The Aunts (and what genuine Uncles remained) on both sides, some of whom I never ever saw except for funerals or the very occasional wedding, the cousins too. Heck, even some of my 2nd cousins were on the list. Why go so far? Well, I guess I just saw this as a celebration, one of the few if-not-now-then-when kind of occasions in life. Aka. a bloody good excuse for a knees up.
But then sadly, little by little, contact is lost all over again… invites aren’t always reciprocated, lo-and-behold even your parents aren’t invited to the evening ‘dos’ of great nephews and nieces’ weddings as close knit family West Country protocol requires. Heaven forbid that I, Miss Pollyanna, would dream of giving to receive, it was never about that. But naturally you start to question whether you shouldn’t simply have kept it smaller instead, more intimate, and with the money saved from 50 x 3 or so starters, mains and puddings, splashed out on an upgraded honeymoon.
It’s the same with friends.
You flick back through the albums and it’s akin to looking at a whole other lifetime from afar. When do you stay in contact now? Randomly, you are better buddies nowadays with the invitees to your disco than those who witnessed you pledging your vows. It’s sad but true. Call me nostalgic but I sometimes find it hard to let go and embrace the change.
Which doesn’t mean that I have been a difficult family member or friend.
Rather I have evolved. I have moved country, re-invented my career, lost my 2nd baby, had my 3rd baby. And naturally with all of those huge and earth shattering experiences, my cast and crew have changed too. I am surrounded by a completely different entourage, and lovely they are too. Friendship is an ever transient thing. And friendship, as well as family, is a two-way thing. We should only stay in touch with people so many times before we take the hint that our relationships ebb and flow like the tide and ‘move on’.
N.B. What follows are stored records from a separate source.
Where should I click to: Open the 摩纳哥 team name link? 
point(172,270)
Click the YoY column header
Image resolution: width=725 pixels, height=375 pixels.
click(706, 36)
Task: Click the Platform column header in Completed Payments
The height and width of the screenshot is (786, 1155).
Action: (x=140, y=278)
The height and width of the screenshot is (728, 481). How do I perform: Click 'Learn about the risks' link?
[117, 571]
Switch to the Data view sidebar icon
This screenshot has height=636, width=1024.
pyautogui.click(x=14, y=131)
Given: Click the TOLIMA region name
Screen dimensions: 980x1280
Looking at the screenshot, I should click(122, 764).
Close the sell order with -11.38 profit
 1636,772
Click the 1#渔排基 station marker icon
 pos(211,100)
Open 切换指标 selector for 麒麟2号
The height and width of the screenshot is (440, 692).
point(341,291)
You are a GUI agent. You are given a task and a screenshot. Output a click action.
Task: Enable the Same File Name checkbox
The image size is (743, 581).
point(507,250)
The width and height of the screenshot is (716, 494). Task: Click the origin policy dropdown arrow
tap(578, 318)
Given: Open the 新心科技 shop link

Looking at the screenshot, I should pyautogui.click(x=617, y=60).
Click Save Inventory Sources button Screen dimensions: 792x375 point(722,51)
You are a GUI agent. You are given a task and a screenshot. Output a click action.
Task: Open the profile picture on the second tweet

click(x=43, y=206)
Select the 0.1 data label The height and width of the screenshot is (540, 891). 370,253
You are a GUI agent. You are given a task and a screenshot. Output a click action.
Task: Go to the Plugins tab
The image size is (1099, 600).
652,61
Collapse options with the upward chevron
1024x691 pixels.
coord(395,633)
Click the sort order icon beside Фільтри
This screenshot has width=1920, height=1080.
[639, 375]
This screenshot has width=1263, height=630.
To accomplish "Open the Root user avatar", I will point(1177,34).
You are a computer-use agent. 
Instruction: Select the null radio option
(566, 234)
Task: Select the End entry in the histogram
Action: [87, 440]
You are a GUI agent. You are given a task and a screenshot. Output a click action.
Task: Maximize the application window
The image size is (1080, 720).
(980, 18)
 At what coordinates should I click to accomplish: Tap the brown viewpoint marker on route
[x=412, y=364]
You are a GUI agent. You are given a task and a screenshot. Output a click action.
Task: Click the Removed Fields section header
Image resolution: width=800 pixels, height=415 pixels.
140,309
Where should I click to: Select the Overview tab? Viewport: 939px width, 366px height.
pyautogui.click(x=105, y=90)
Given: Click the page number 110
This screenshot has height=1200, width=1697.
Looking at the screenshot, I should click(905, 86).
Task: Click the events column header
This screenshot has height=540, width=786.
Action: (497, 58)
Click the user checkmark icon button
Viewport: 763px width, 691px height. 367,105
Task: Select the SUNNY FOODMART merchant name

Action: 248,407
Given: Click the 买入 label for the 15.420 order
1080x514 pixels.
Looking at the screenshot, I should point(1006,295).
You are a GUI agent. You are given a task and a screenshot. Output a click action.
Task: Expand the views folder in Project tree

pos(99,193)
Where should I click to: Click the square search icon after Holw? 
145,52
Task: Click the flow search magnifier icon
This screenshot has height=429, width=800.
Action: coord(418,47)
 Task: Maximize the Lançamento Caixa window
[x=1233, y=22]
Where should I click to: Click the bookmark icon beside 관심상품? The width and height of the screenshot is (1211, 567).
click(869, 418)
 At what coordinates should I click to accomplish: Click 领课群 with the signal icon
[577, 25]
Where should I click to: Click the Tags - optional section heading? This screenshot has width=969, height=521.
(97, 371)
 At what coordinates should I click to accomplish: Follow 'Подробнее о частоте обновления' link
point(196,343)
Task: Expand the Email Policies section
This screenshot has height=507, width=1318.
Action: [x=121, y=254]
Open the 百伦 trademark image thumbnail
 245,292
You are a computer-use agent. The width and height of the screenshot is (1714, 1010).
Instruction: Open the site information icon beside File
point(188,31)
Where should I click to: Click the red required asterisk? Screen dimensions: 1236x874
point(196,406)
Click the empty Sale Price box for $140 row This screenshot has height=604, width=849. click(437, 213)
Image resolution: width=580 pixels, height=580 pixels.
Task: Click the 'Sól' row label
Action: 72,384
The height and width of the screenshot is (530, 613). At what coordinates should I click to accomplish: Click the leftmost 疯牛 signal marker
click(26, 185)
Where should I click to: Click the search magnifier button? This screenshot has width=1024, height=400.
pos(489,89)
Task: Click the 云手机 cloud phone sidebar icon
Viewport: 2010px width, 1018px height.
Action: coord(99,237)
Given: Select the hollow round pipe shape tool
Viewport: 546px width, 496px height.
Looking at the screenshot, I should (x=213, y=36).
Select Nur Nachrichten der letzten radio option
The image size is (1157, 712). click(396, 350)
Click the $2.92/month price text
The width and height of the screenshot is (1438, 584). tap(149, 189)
But then again, that doesn’t apply to everyone…
Some of us lucky Misters and Mrs are still bathed in the love and companionship of our original cast and crew. By and large – and I am going general here – when we have remained in our home towns and counties. And you know what, sometimes I really envy these people. How lovely it must be to reminisce at coffee mornings, dinner parties and New Year’s Eve bashes about the intricate details of the wedding day; all of those memories from the perspectives of our guests that are often lost forever because we have grown apart from our former circles/lost touch with distant family or simply had a massive and irreparable falling out. And don’t get me started on the married couples who have divorced since my wedding! It was only 7 years ago, yet looking back at some of the snapshots during the wedding breakfast can often reduce me to tears when I think of all of those loves that have been lost – yes, even despite the fact that new ones have been gained.
Ultimately then, our original wedding entourage is all about the time and the place.
And just like History itself, we can’t go back to re-write it, and not much good comes from constantly re-living it, photoshopping and airbrushing the people we’d rather not have in the scenes, and cursing the photographer for all the intimate snaps of the couple we never see anymore and who were only friends with us in the first place because we had our 1st babies on the same maternity ward…
If I was getting married to my same husband for the first time now…
There would be a room full of creative greats! My life is surrounded by writers and artists, entrepreneurs, and sadly, yes, several bereaved parents. But they are people of hope, love and enduring friendship, with whom I have a bond so strong that not even the parting of the seas could break it. There would be new, young family members running around barefoot, and never mind my husband and I grabbing the first dance; it would be my daughter and son (neither of whom inherit their dance moves from us) leading a night of dancing with flamenco, tap and hip hop! I’d bake my own cake since becoming quite a master of all things confection, and my brother-in-law and his band would provide the wedding’s soundtrack.
Now… remind me, where did I put that Wedding Renewal Planner’s phone number?